• EXERCISE REQUIREMENTS:
I would like the lines below, from the one with "This screenshot has width=232, height=174." through the one with "Task: Open the FC Rheineck team link", copied exactly and without any pictures.

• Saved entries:
--------------------------------

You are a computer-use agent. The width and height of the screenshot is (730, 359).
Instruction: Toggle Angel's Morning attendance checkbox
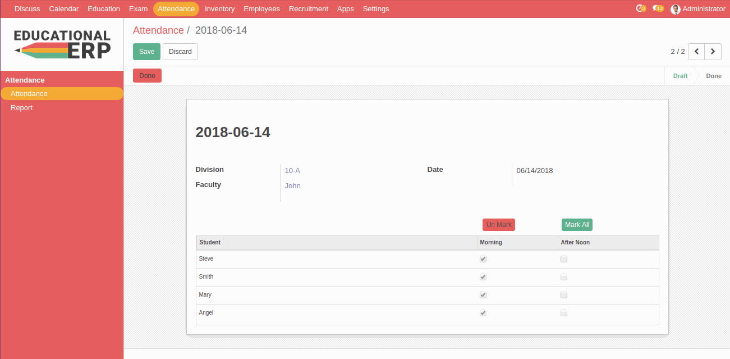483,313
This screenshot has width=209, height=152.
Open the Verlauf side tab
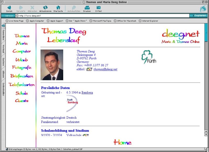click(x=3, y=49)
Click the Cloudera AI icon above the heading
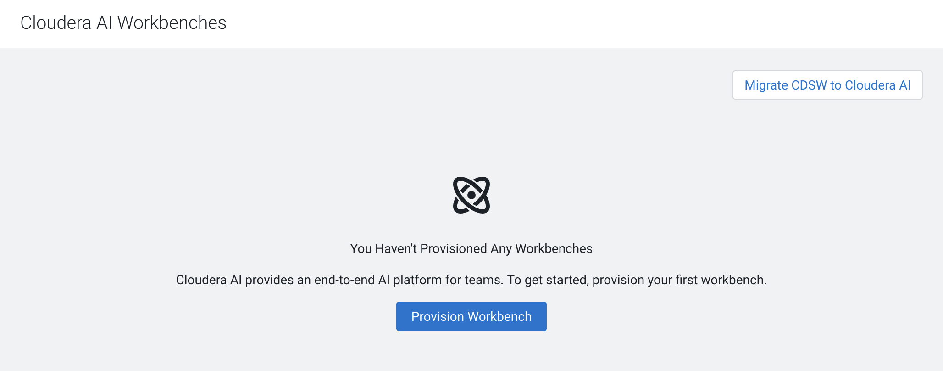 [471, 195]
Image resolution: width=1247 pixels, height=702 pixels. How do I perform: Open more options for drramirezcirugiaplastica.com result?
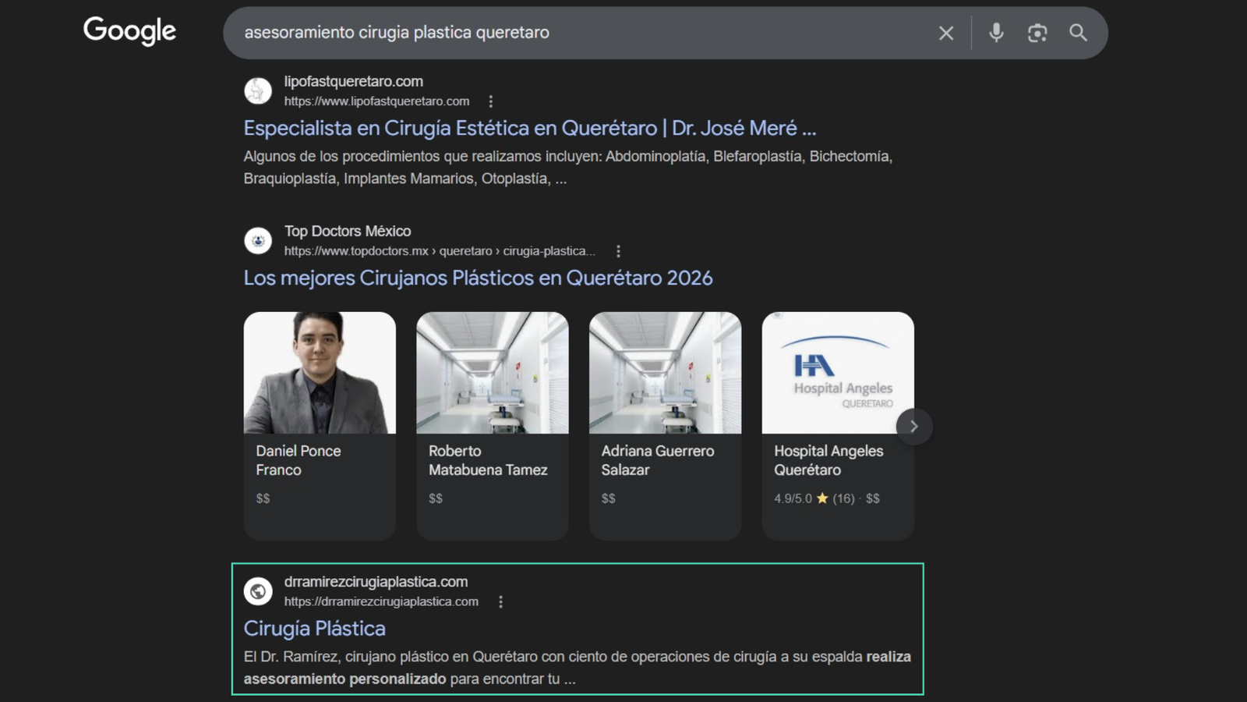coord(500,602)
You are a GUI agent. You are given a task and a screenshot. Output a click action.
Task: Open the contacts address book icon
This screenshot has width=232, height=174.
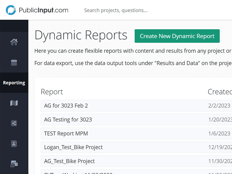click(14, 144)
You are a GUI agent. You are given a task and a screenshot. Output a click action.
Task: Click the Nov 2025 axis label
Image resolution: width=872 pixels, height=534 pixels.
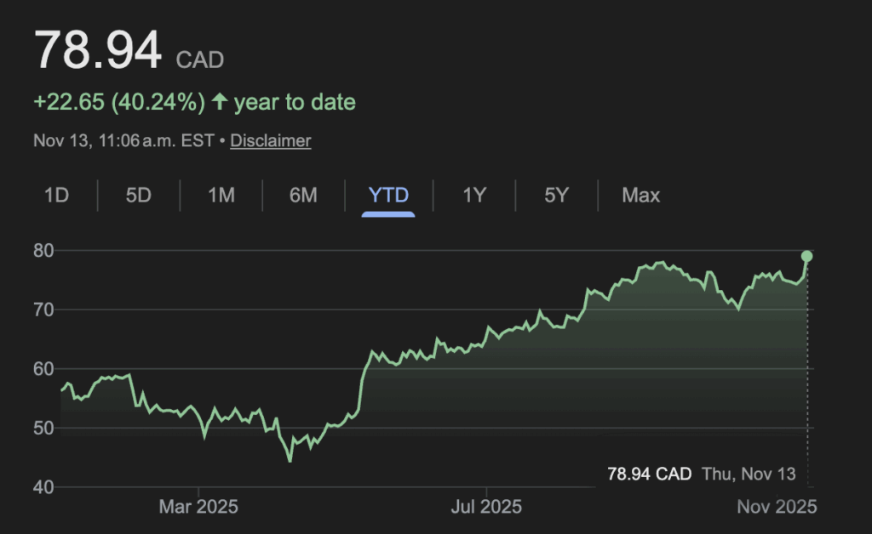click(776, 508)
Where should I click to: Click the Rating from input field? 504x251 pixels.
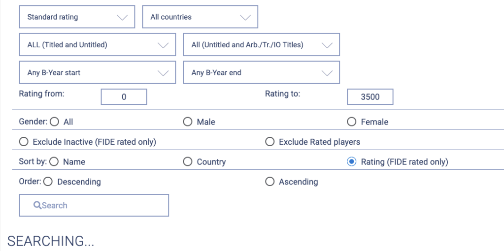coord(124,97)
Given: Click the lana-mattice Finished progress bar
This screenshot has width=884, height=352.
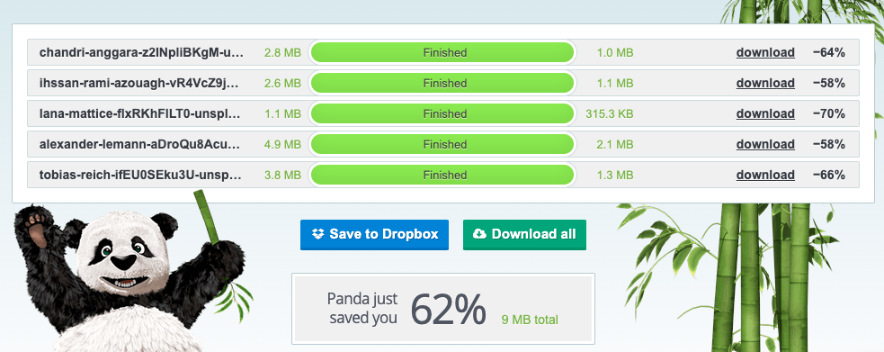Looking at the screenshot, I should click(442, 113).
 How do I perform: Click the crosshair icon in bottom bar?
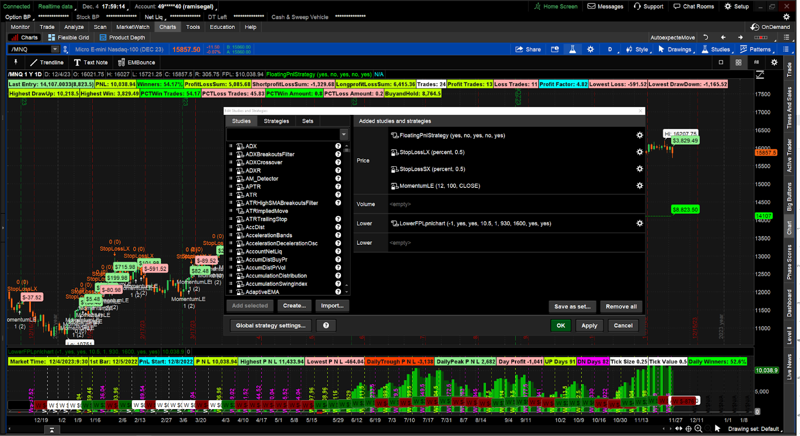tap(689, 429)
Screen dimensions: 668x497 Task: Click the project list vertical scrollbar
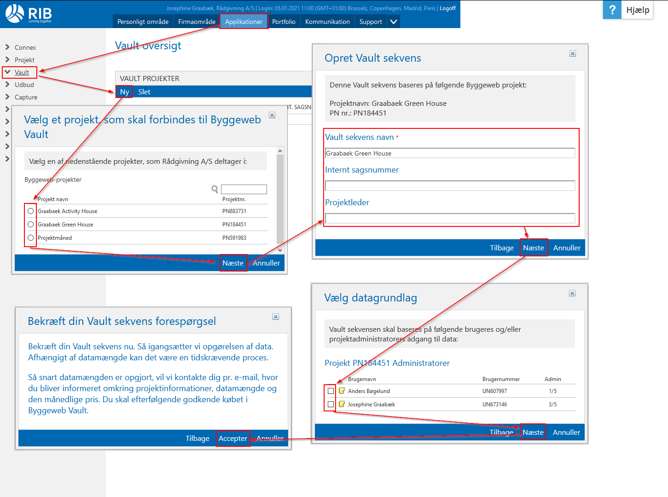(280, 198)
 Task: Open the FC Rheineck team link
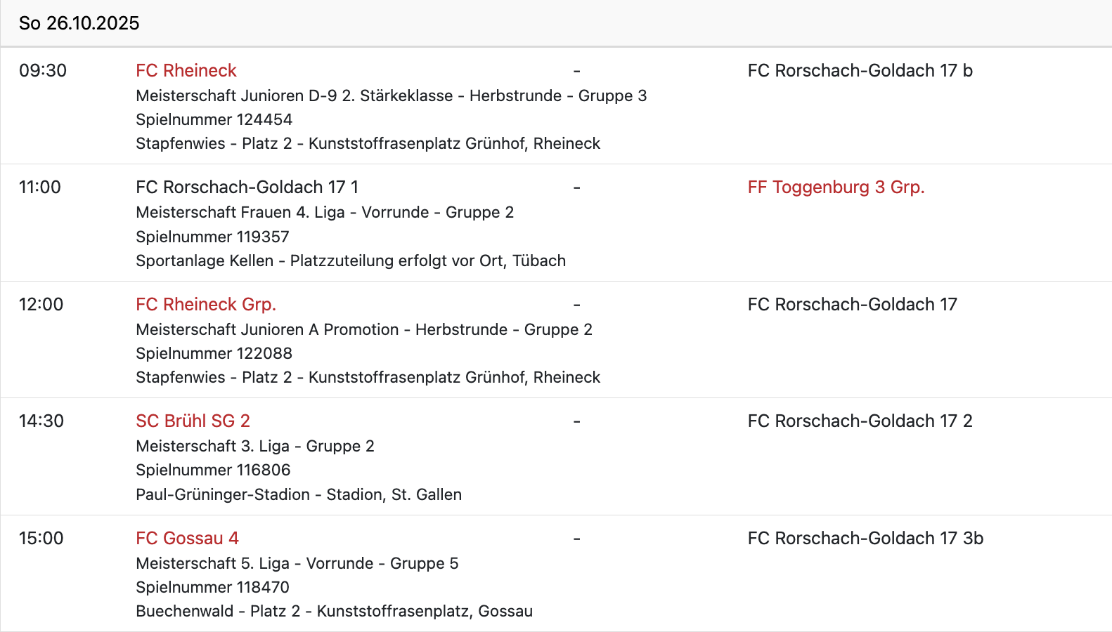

--------------------------------

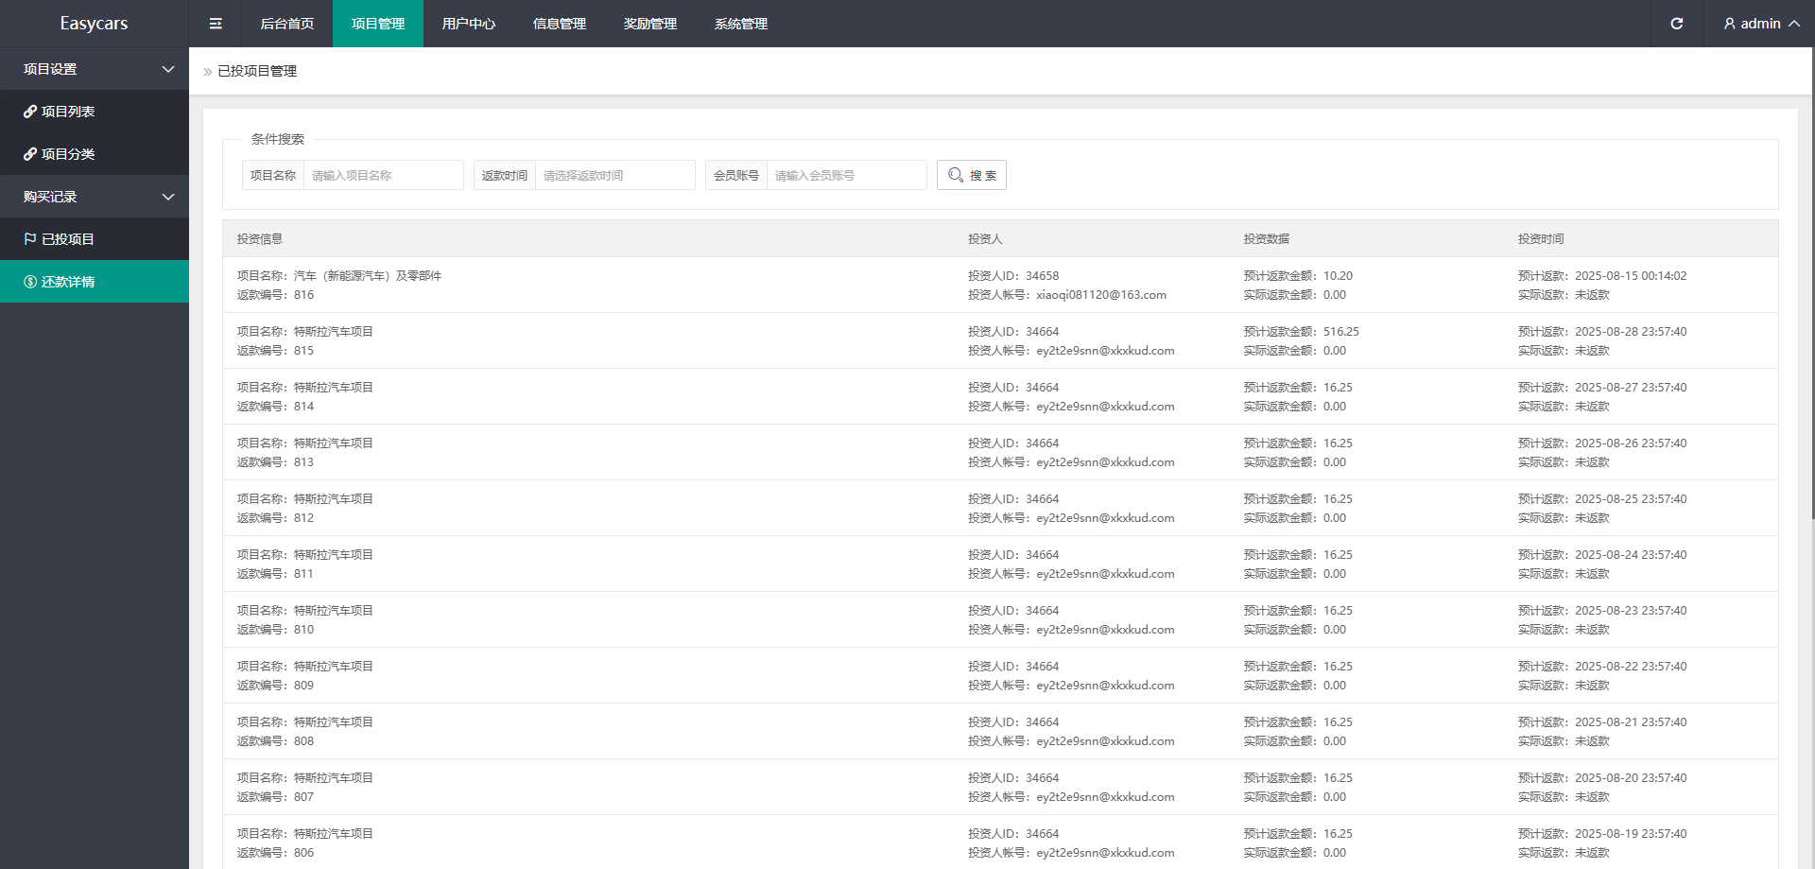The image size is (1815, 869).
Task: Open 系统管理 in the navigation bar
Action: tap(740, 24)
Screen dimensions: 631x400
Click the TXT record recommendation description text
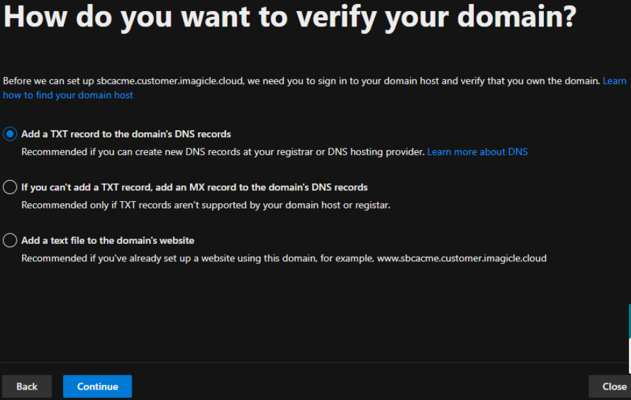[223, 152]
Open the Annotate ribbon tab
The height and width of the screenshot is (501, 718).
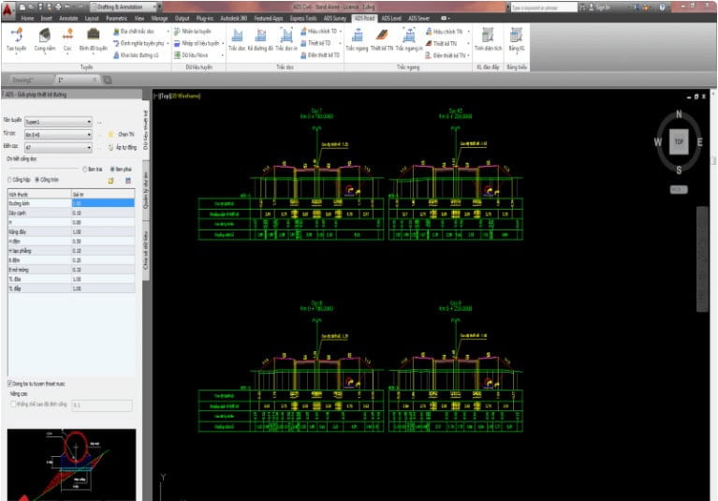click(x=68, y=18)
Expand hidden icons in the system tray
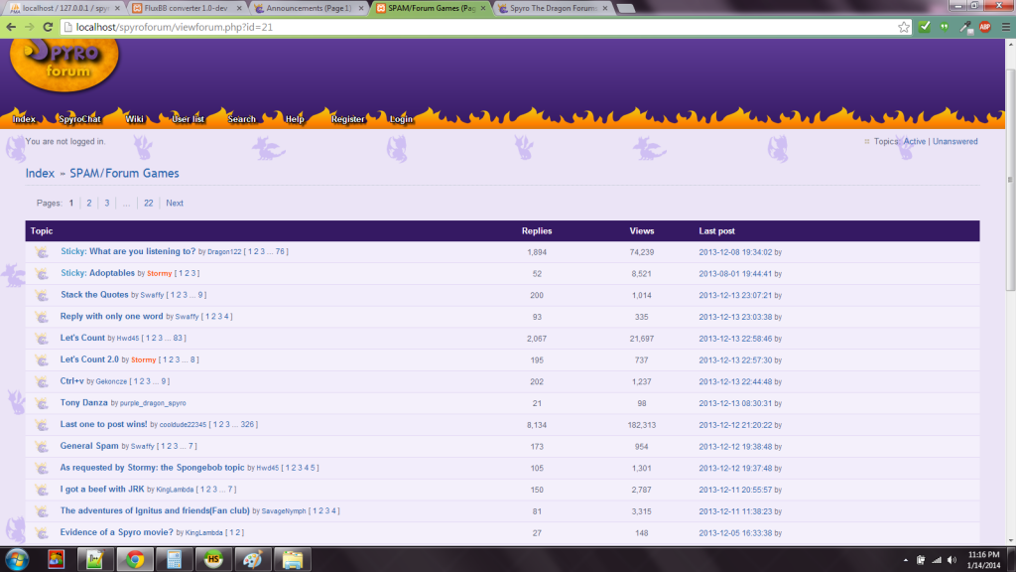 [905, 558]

--------------------------------

• EXERCISE RESULT:
This screenshot has width=232, height=174.
click(14, 144)
You are a GUI agent. You are given a task and a screenshot. Output a click action.
Task: Click the Nov 2025 axis label
Image resolution: width=872 pixels, height=534 pixels.
click(776, 508)
Where should I click to: Click the Rating from input field? 504x251 pixels.
coord(124,97)
Given: Click the lana-mattice Finished progress bar
This screenshot has width=884, height=352.
Looking at the screenshot, I should click(442, 113).
 How do I perform: Click the crosshair icon in bottom bar?
tap(689, 429)
Screen dimensions: 668x497 Task: Click the project list vertical scrollbar
(280, 198)
 Task: Open the FC Rheineck team link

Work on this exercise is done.